# HAPPY NEW YEAR!!



## Spinartist (Dec 31, 2016)

FROM SOUTH FLORIDA!!

Reactions: Like 3 | Agree 1 | Way Cool 2


----------



## NYWoodturner (Dec 31, 2016)

Happy New Year from New York!

Reactions: Like 5


----------



## woodman6415 (Dec 31, 2016)

Happy New Year from the Texas Hill Country

Reactions: Like 2 | Way Cool 1


----------



## drycreek (Dec 31, 2016)

Happy New Year from South Alabama

Reactions: Like 2


----------



## Mike1950 (Dec 31, 2016)

From brrrrrrrrr eastern wash.

Reactions: Funny 1


----------



## Jim Beam (Dec 31, 2016)

Happy New Year from northern New Mexico!


----------



## ChrisK (Dec 31, 2016)

Happy New Year from Brussels.

Reactions: Like 1


----------



## woodtickgreg (Dec 31, 2016)

Happy new year from Michigan!


----------



## Tony (Dec 31, 2016)

Happy New Year to all from sunny South Texas!

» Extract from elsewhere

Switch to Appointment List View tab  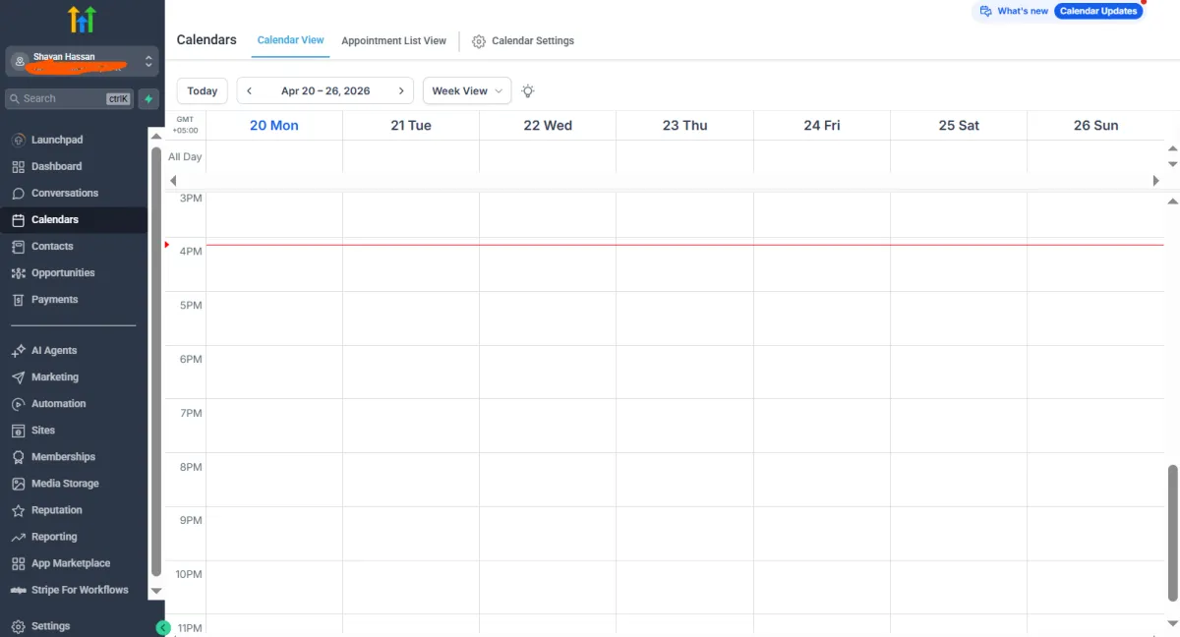393,41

Tony

Reactions: Like 1


----------



## duncsuss (Dec 31, 2016)

... and Happy New Year from Wilmington, Massachusetts 

Duncan


----------



## woodman6415 (Dec 31, 2016)



Reactions: Like 1 | Way Cool 3


----------



## Karl_99 (Dec 31, 2016)

Happy New Year from Pennsylvania!!!!


----------



## ripjack13 (Dec 31, 2016)

Happy New Year from Connecticut!!


----------



## DKMD (Dec 31, 2016)

Happy New Year to all!


----------



## Lou Currier (Dec 31, 2016)

Happy New Year To all my WB friends and you too @Don Ratcliff

Reactions: Like 1 | Funny 2 | Sincere 1


----------



## Kenbo (Jan 1, 2017)

Happy new year from my shop!!!!!!

Reactions: Like 5 | Way Cool 2


----------



## rocky1 (Jan 1, 2017)

Happy New Year guys!


----------



## Nature Man (Jan 1, 2017)

Mike1950 said:


> From brrrrrrrrr eastern wash.


Pics or it didn't happen. Chuck

Reactions: Agree 1


----------



## Nature Man (Jan 1, 2017)

Happy New Year! May all your woodworking dreams come true. Chuck

Reactions: Like 1


----------



## Mike1950 (Jan 1, 2017)

Nature Man said:


> Pics or it didn't happen. Chuck

Reactions: Thank You! 1 | Way Cool 1 | Sincere 1


----------



## Spinartist (Jan 2, 2017)

Nature Man said:


> Happy New Year! May all your woodworking dreams come true. Chuck

Reactions: Funny 1


----------



## Nature Man (Jan 2, 2017)

Spinartist said:


>


Would love to post pics of my proposed new shop plans, but I haven't drawn them up yet... Chuck


----------